Kondisi kemampuan, wawasan dan keilmuan warga
masyarakat yang cenderung berlatar belakang pendidikan dan wawasan yang kurang
bahkan sangat kurang, maka tidak mampu memfilter (memilah dan memilih) mana
yang berpengaruh positif dan mana yang berdampak negatif. Dari sisi pengaruh
agamapun demikian, tidak mampu memilih mana yang benar-benar sesuai dengan
syareat Islam mana yang justru merusak sendi-sendi ke-Islam-an dan merongrong
sendi-sendi kerukunan berbudaya, bermasyarakat, berbangsa dan bernegara.
Semuanya masuk ikut mewarnai bahkan mempengaruhi tata nilai, norma, kearifan
lokal dan budaya yang sudah melekat di masyarakat.
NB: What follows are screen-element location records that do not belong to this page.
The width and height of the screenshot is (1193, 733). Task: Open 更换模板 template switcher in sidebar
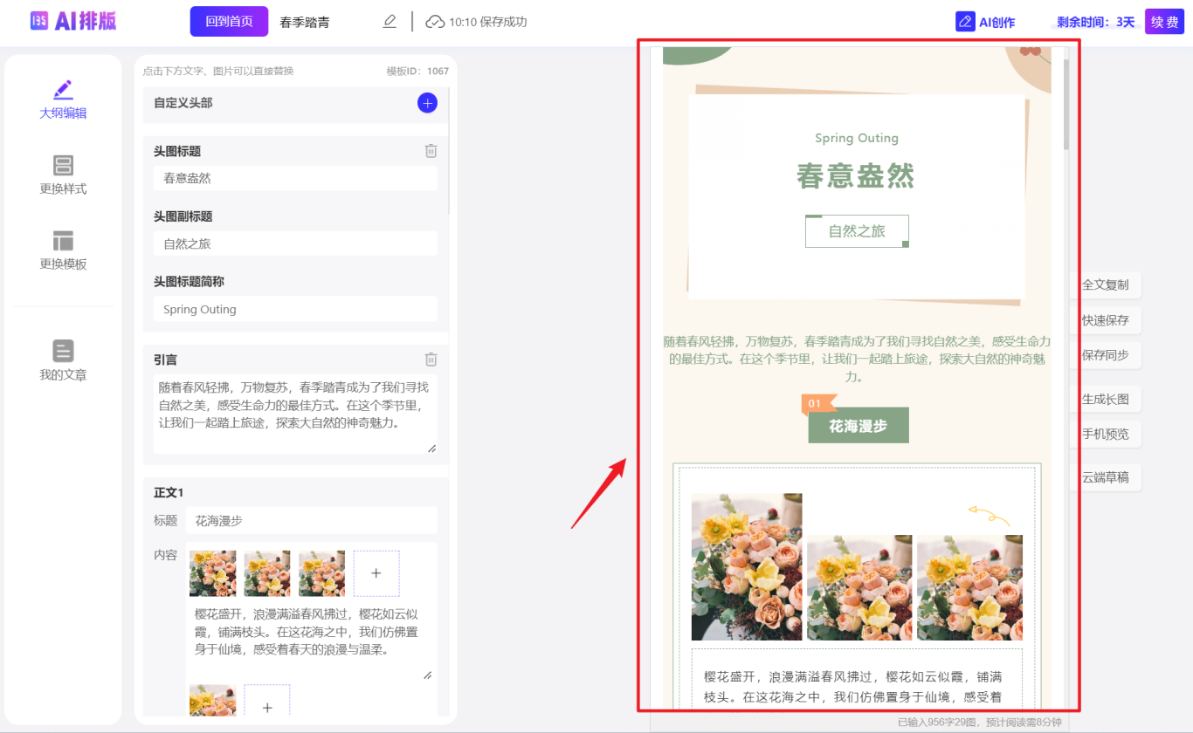(x=63, y=250)
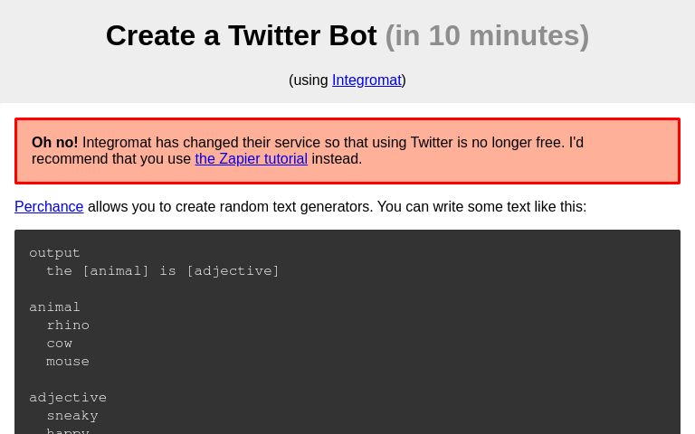Click the gray "(in 10 minutes)" heading text

click(487, 35)
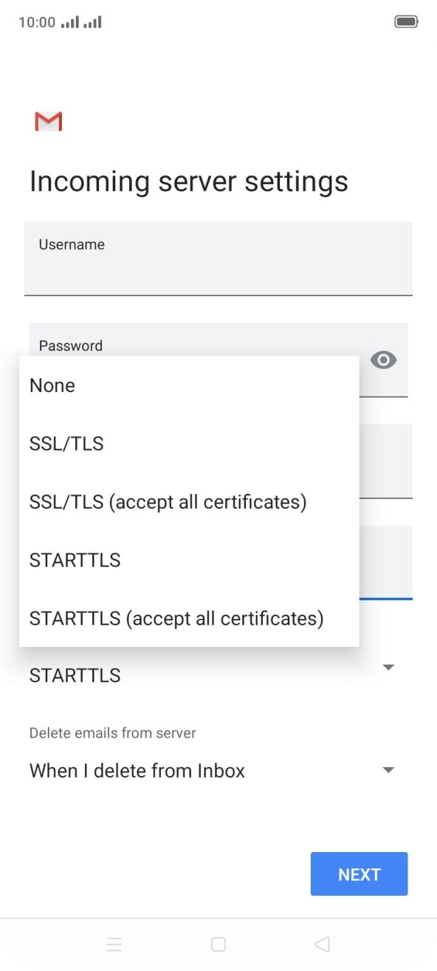Click the Username input field
This screenshot has height=971, width=437.
(219, 258)
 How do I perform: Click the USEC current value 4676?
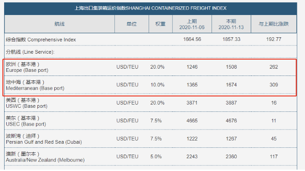click(231, 121)
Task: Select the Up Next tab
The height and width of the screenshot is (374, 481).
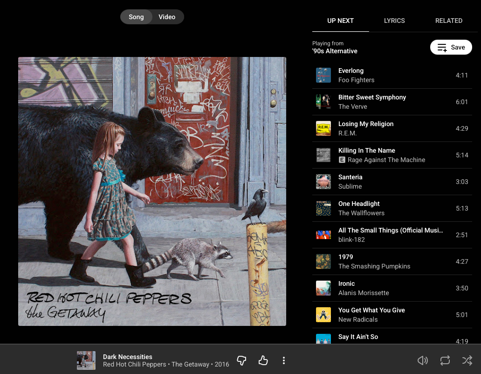Action: (x=340, y=21)
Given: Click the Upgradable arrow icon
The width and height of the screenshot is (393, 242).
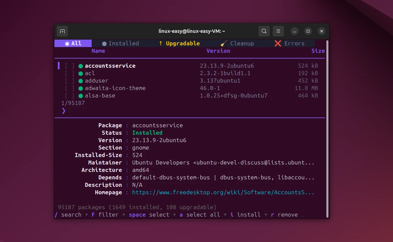Looking at the screenshot, I should [161, 43].
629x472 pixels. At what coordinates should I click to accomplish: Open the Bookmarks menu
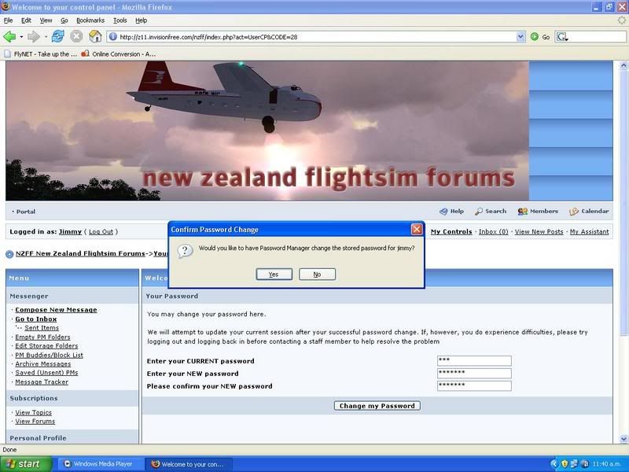[90, 20]
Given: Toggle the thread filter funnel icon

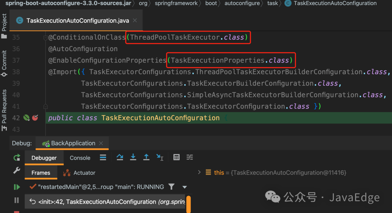Looking at the screenshot, I should [171, 187].
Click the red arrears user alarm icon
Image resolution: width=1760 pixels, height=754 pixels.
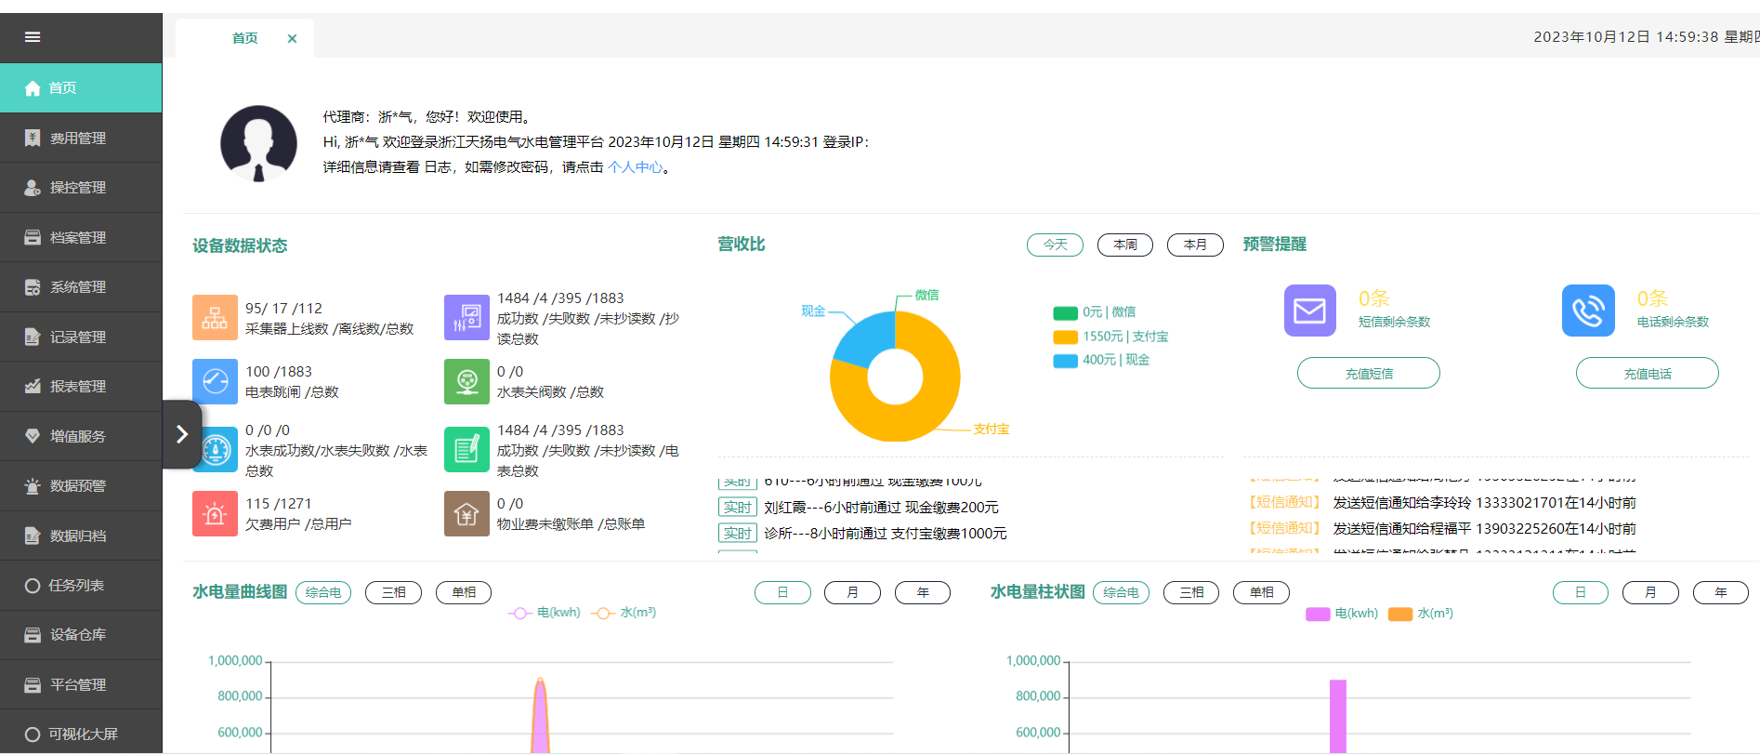pos(215,514)
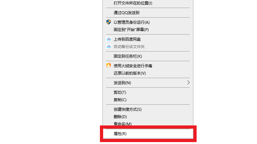Choose 还原以前的版本(V)
Screen dimensions: 257x144
point(148,73)
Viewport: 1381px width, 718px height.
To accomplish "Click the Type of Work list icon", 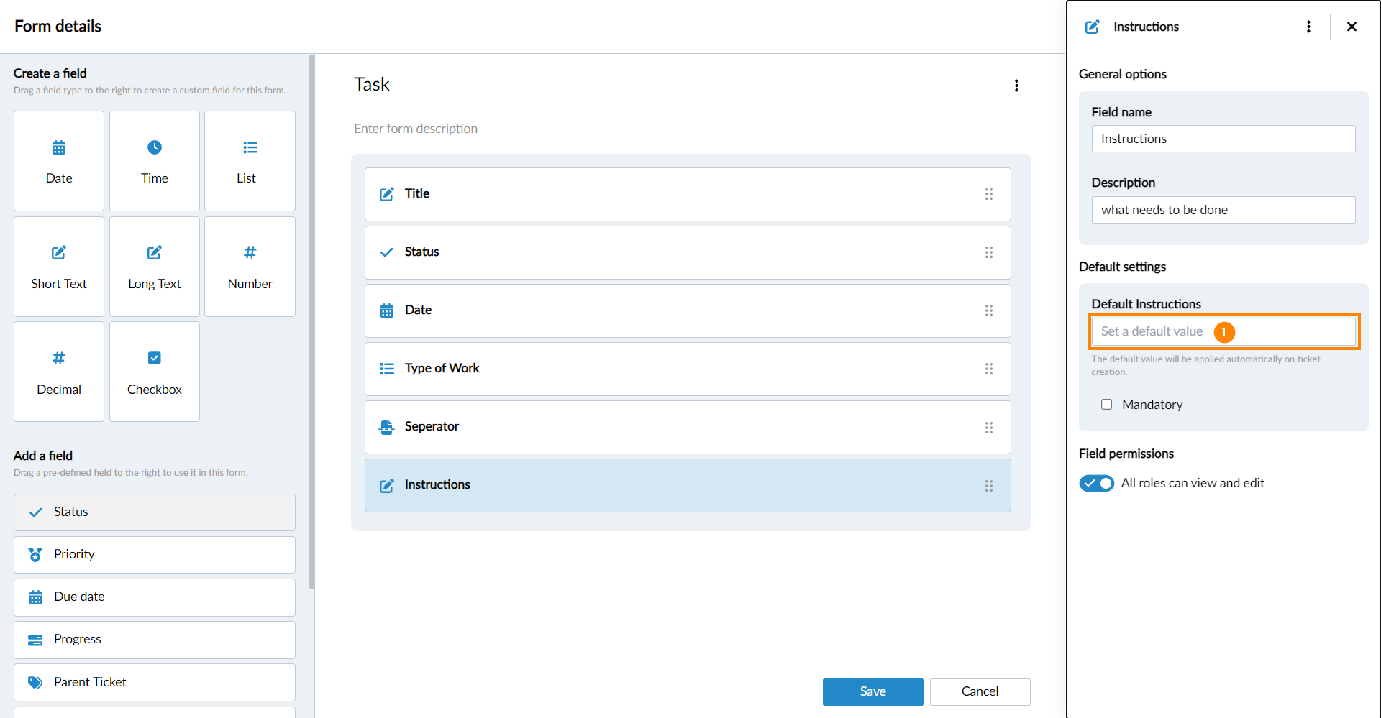I will pyautogui.click(x=387, y=369).
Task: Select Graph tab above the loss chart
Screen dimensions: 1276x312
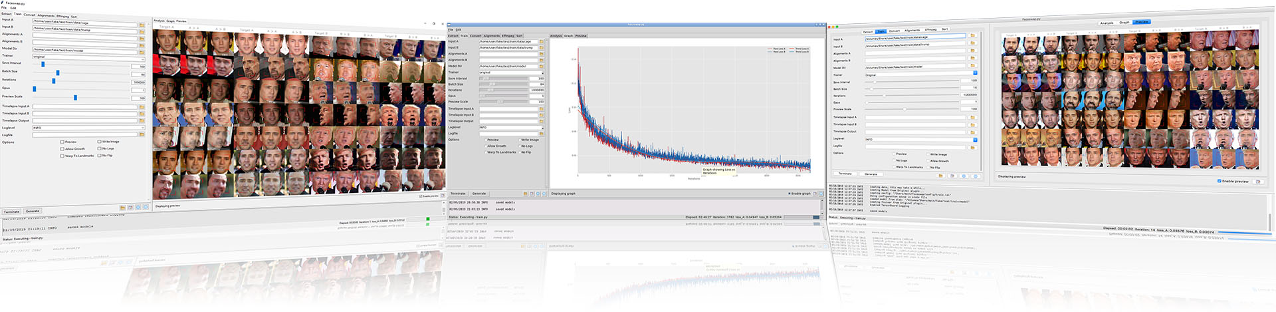Action: click(568, 36)
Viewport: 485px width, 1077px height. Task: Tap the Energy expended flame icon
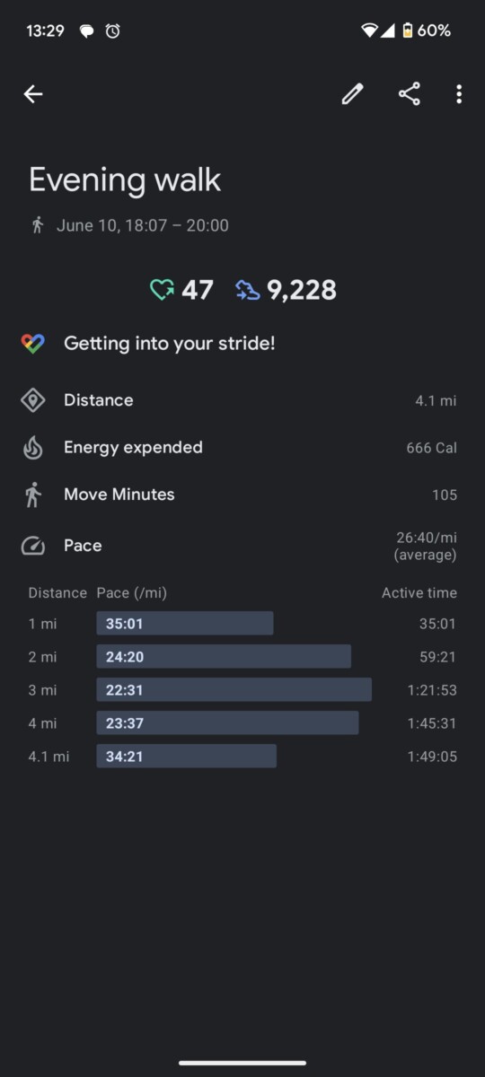(x=33, y=448)
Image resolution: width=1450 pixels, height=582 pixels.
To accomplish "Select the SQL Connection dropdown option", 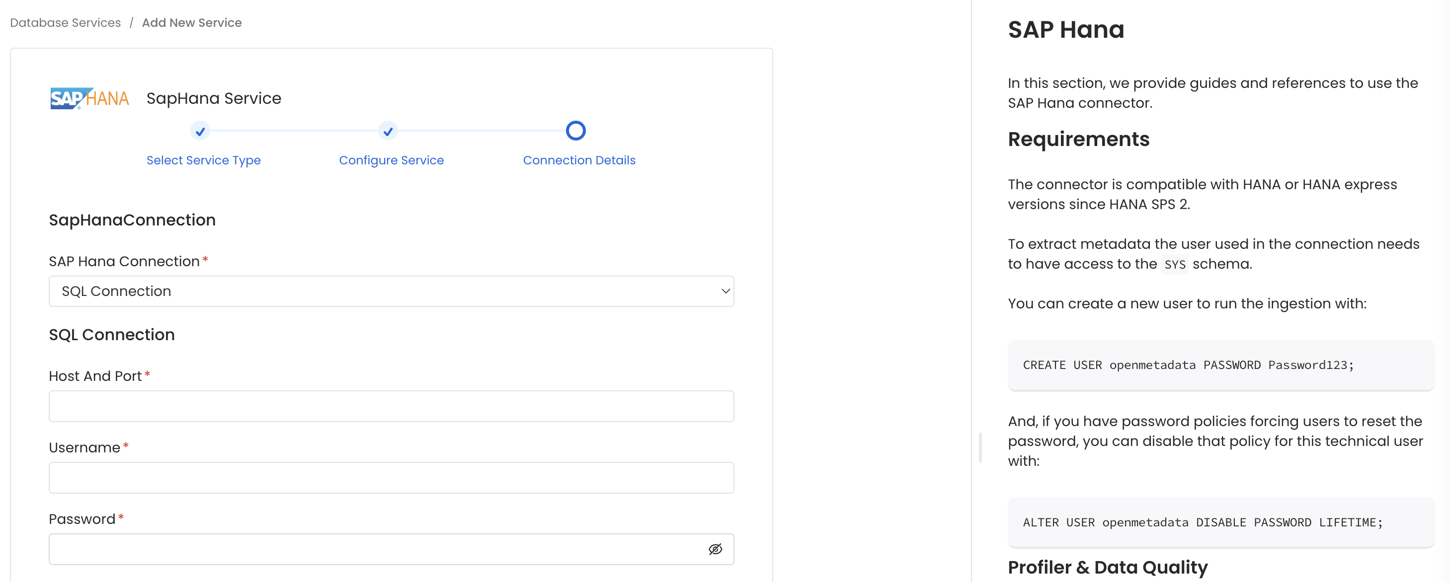I will coord(391,291).
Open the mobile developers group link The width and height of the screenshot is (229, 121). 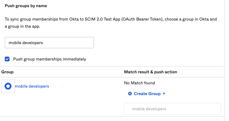pyautogui.click(x=32, y=86)
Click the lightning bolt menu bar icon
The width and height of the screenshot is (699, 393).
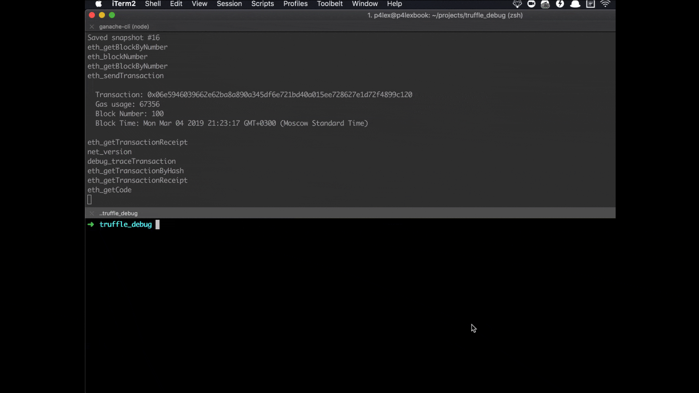(x=560, y=4)
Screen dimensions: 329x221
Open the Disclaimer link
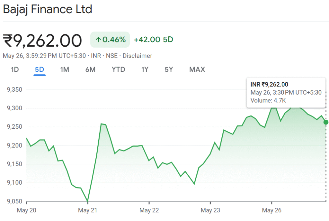pyautogui.click(x=137, y=56)
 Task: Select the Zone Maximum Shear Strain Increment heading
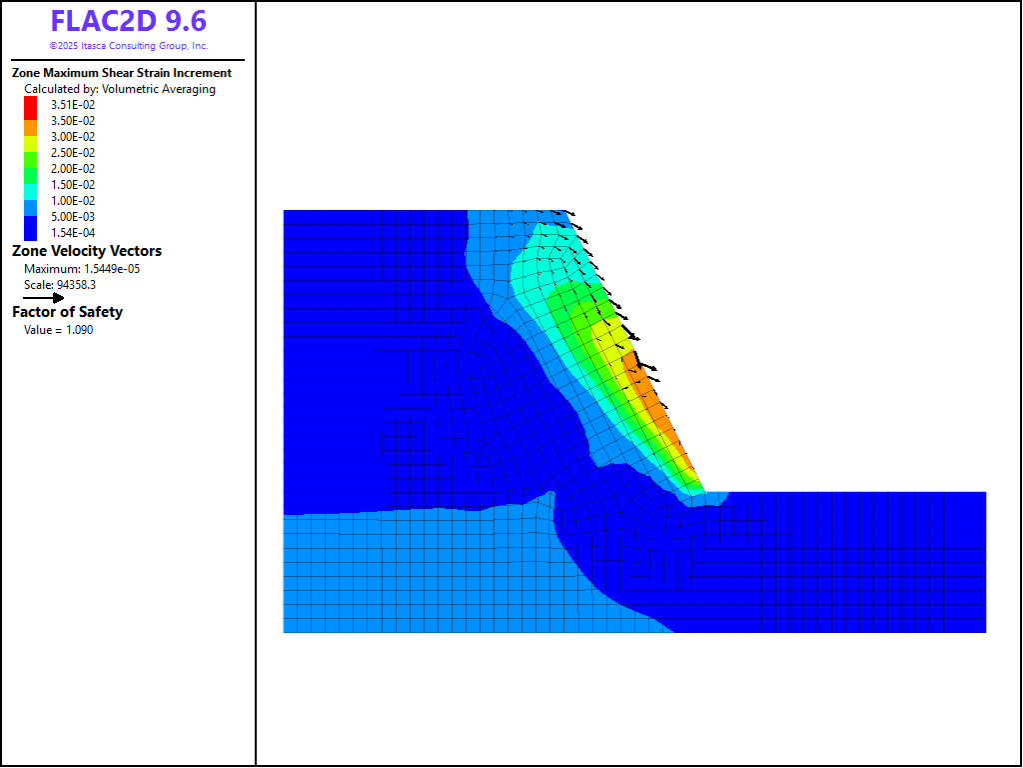pyautogui.click(x=122, y=73)
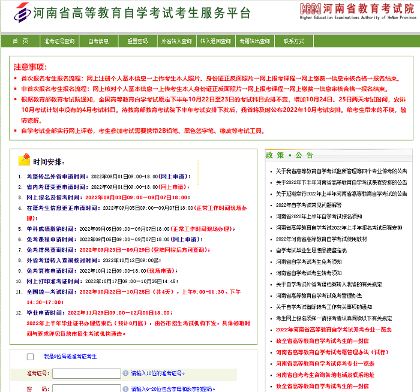Click the platform logo at top left
Screen dimensions: 420x392
coord(22,11)
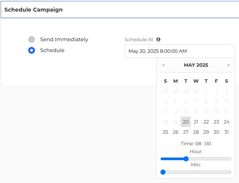Image resolution: width=239 pixels, height=183 pixels.
Task: Click the MAY 2025 month header
Action: click(196, 65)
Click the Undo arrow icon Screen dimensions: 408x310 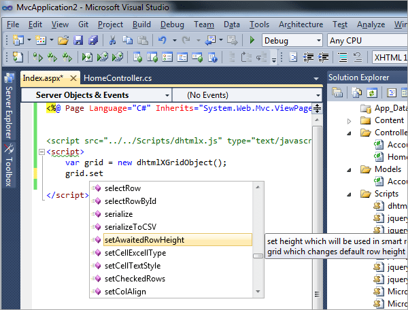(163, 40)
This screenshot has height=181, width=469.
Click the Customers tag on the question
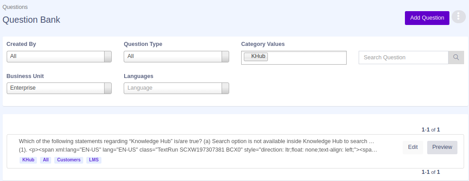pos(69,160)
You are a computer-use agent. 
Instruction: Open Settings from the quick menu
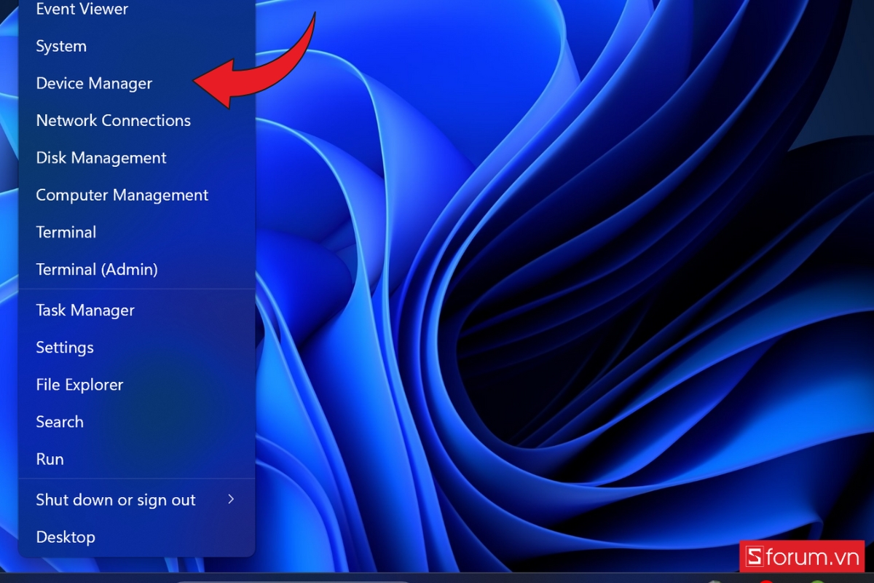click(x=65, y=348)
Dampaknya adalah budaya
gotong royong mulai luntur, budaya endhong-endhongan mulai jarang terdengar dan
pelaksanaan ritual keagamaan dan ritual adat budaya jawa-pun hanya seremonial yang
hanya terlaksana tanpa makna.
Apa dan mengapa “JAGONGAN NGUPET”
Selain kondisi yang sebagaimana disebutkan
diatas, maraknya issu penyebaran agama Islam yang cenderung mengarah pada
kerenggangan sosial, dan bertentangan dengan faham “ahlus sunah wal jama’ah
annahdliyah” (NU) seperti faham yang mengatakan bahwa kenduren, ziarah kubur
(ngupet), sidekah/kenduren selamatan orang yang meninggal, kenduren weton
haram, semakin menimbulkan kecemasan dan kekhawatiran dari sejumlah tokoh di
Desa Logandu, sebab akan berdampak pada permasalahan sosial dan in-toleransi. sampai
akhirnya berkumpulah 3 tokoh desa yang terdiri dari:
1. Mbah
Sumarjo (Tokoh/sesepuh desa dan mantan Kepala Desa Logandu era Tahun 1965);
2. Mbah
Kuswari (Tokoh adat dan budaya sekaligus Kaum Desa) dan;
3. Mardiadi
(Kiai Muda dan pemerhati adat dan budaya sekaligus pencetus lahirnya Gendhing
Tanpa Aran / GTA)
Selama 3 (tiga) malam mereka berdiskusi apa
yang harus dilakukan untuk menjaga dan mengembalikan nilai-nilai keagamaan dan
kelestarian adat dan budaya yanga ada di Desa Logandu. Dari diskusi mereka
bertiga muncul beberapa gagasan, diantaranya:
1. Pentinganya
mengetahui/membongkar tentang sejarah Desa Logandu. Dengan memahami sejarah
diharapkan akan menggugah semangat untuk mewarisi apa yang telah diwariskan
oleh para leluhurnya;
2. Pentingnya
menggali pesan yang tersimpan/nasehat mulia dari para leluhur melalui ritual
adat dan tradisi.
3. Pentingnya
media “belajar merdeka” bagi warga masyarakat yang menyatukan antara tokoh
agama, adat dan budaya agar tercipta keharmonisan dalam masyarakat.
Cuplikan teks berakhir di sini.